Ottawa’s travel restrictions have been hotly debated, and now, a new report reveals just how many Canadians managed to get around the federal government’s travel vaccination mandate.
The information came to light in two government affidavits filed in response to lawsuits challenging the validity of the travel mandates, which, as Open Jaw reported, came into effect 30OCT 2021 to combat the spread of the COVID-19 virus in Canada.
As the National Post reports, the travel vaccine rules did allow for exceptions. Exemptions to the requirement to be vaccinated were permitted in four categories: medical, religious, emergency, and ‘national interest.’
Information released by the government reveals about 1700 Canadians got permission to travel without being fully vaccinated during the first five months of the mandate. The government lifted the mandate in JUN of this year.
‘Policing’ the policy mostly fell on Canada’s airlines and long-distance rail operators, which was itself controversial.

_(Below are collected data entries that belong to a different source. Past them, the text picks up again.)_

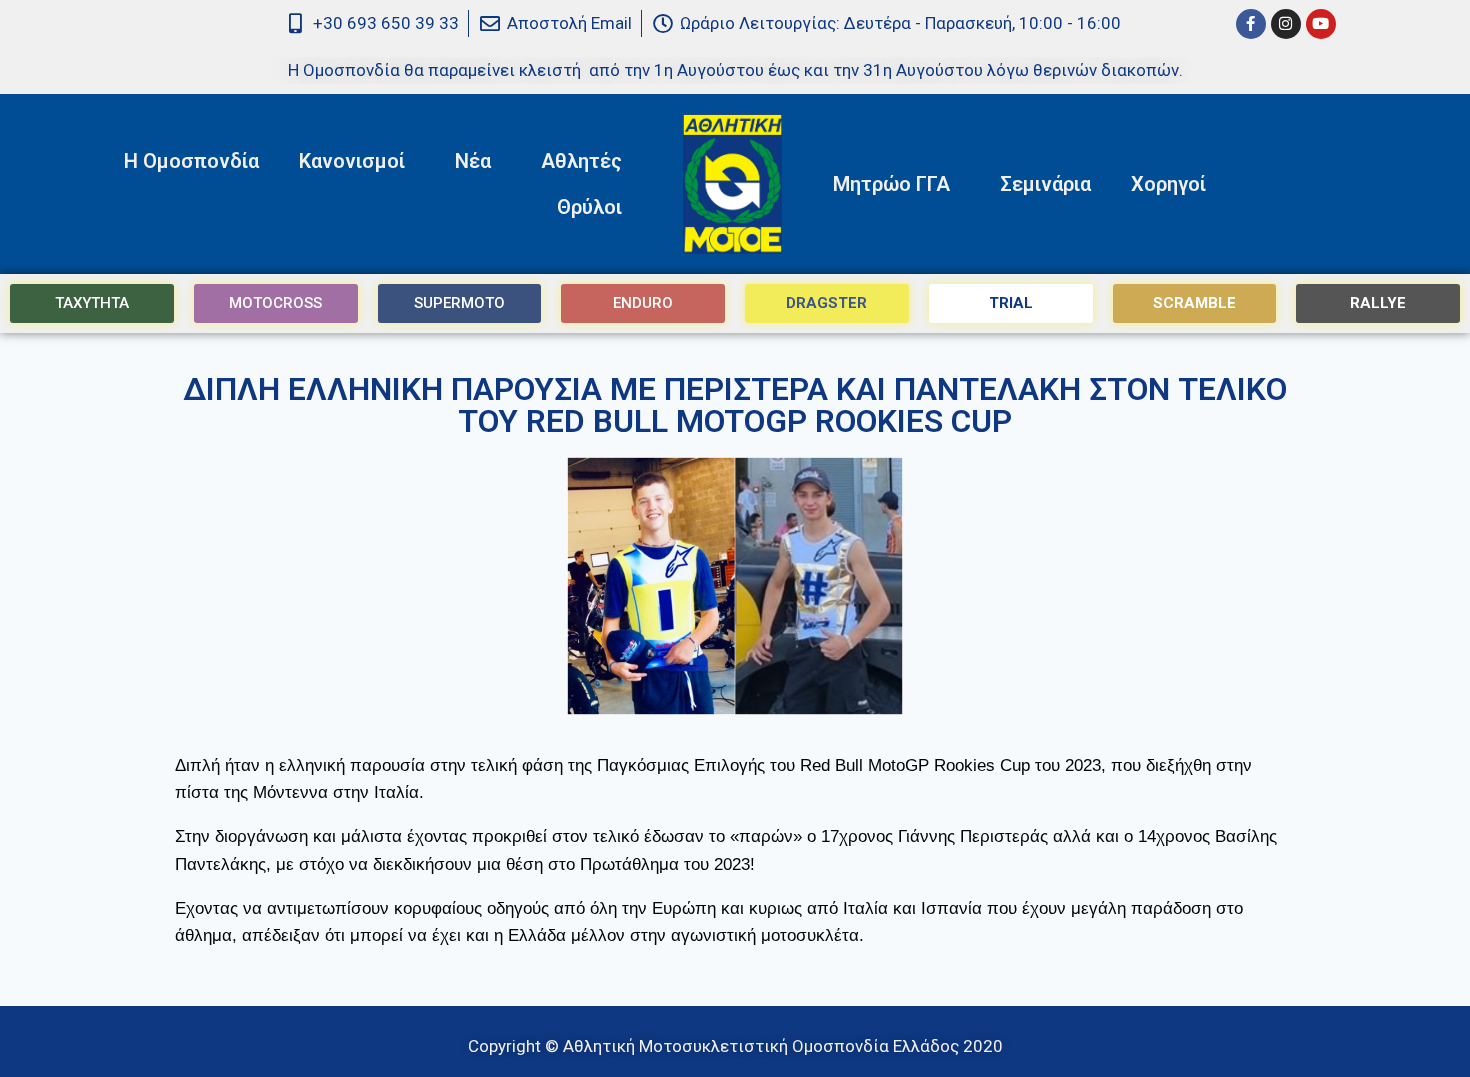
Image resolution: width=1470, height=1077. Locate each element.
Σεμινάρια (1045, 184)
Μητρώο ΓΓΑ (891, 184)
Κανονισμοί (352, 161)
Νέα (473, 161)
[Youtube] (1321, 24)
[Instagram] (1286, 24)
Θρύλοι (589, 207)
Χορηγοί (1168, 184)
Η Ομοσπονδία (191, 161)
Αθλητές (581, 161)
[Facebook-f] (1251, 24)
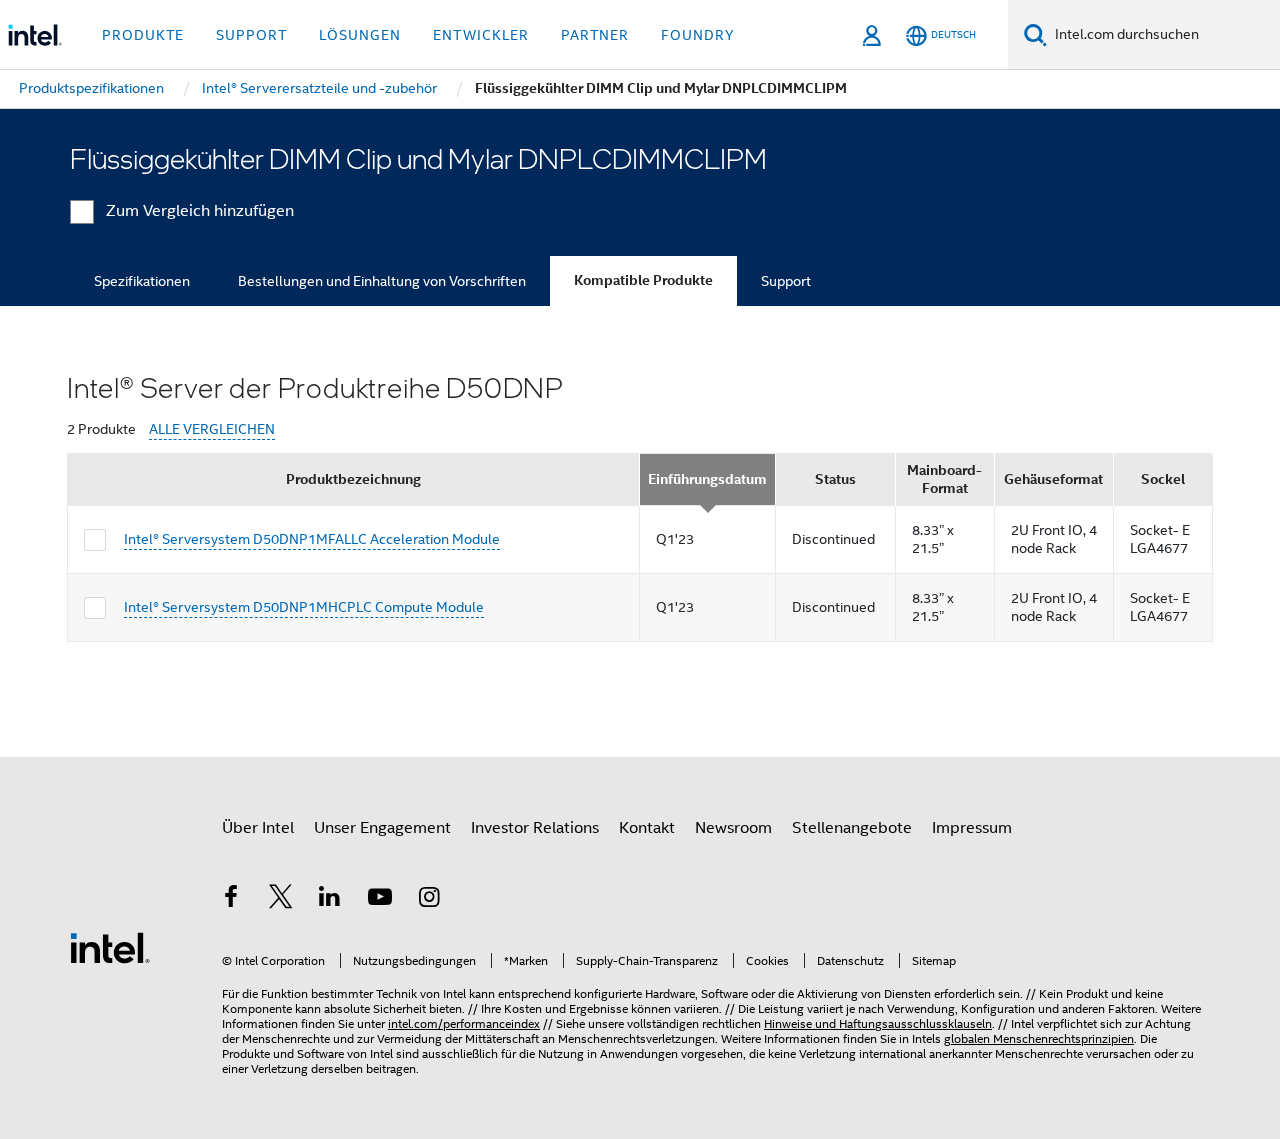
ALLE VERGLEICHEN (212, 429)
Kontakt (647, 828)
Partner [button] (595, 35)
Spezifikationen (142, 281)
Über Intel (258, 828)
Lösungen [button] (360, 35)
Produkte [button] (143, 35)
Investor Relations (535, 828)
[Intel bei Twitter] (281, 900)
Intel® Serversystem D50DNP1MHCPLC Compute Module (304, 607)
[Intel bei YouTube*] (380, 900)
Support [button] (251, 35)
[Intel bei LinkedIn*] (330, 900)
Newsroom (733, 828)
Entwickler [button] (481, 35)
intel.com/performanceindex (464, 1023)
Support (786, 281)
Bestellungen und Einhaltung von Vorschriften (382, 281)
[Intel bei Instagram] (429, 900)
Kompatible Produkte (643, 280)
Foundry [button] (698, 35)
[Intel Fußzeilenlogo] (110, 947)
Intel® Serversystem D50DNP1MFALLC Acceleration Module (312, 539)
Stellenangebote (852, 828)
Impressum (972, 828)
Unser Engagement (382, 828)
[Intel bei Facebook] (231, 900)
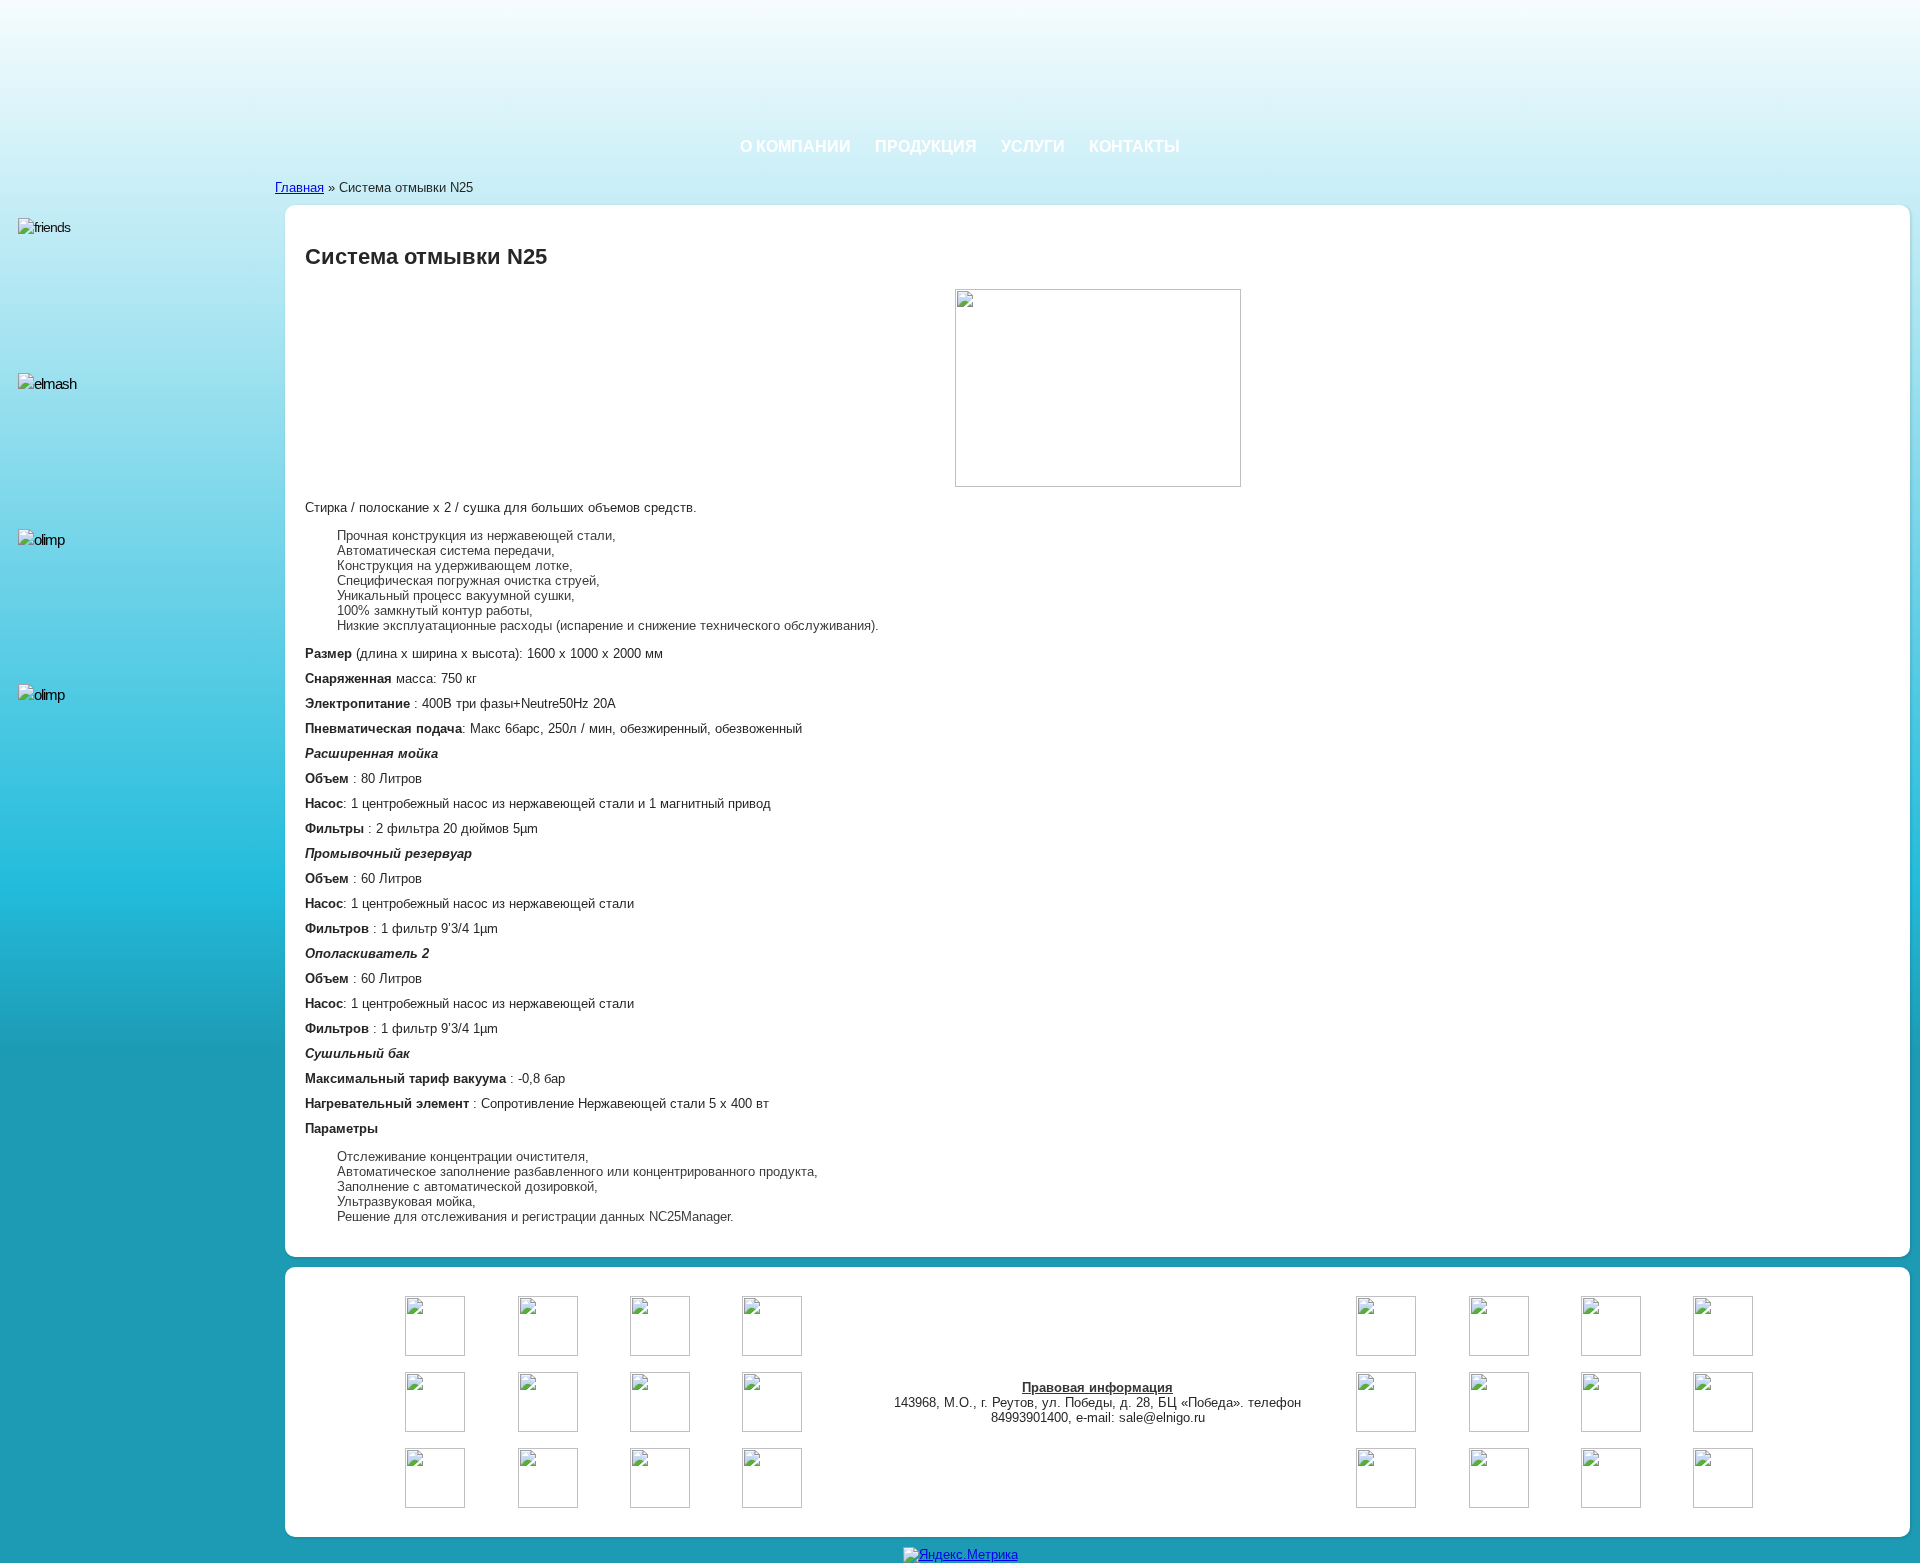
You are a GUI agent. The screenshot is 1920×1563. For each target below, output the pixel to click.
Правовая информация (1097, 1387)
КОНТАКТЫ (1134, 146)
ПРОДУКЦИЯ (926, 146)
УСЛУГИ (1033, 146)
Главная (299, 187)
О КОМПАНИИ (795, 146)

As the Globe reported, the National Airlines Council of Canada objected to the practice, arguing that Transport Canada, not airline personnel, should be making those decisions.
“Individual companies in the private sector should not be responsible for determining whether a person’s religious beliefs are ‘sufficient’ to merit an exemption from a federally mandated obligation related to public health, nor do companies have the means to evaluate a person’s religious convictions,” a letter from NAC to parliamentarians read.
In practice, airlines and rail companies reportedly approved requests at much different rates:
- Medical Exemption: airlines approved 55 per cent of requests; rail operators permitted 33 per cent;
- Emergency Exemption: airlines approved 83 per cent of exemptions; rail, 40 per cent;
- Religious Exemption: airlines approved 38 per cent of requests, compared to 25 per cent approval of such requests by rail operators.
Transport Canada did administer the ‘national interest’ exemption, granting less than 4 per cent of such requests for an exemption.
This data, showing vast inconsistencies and differences in application of the exemptions, is fuelling the debate about the efficacy and fairness of the travel vaccine mandate, as well as challenges to its legal validity as a policy for the federal government moving forward.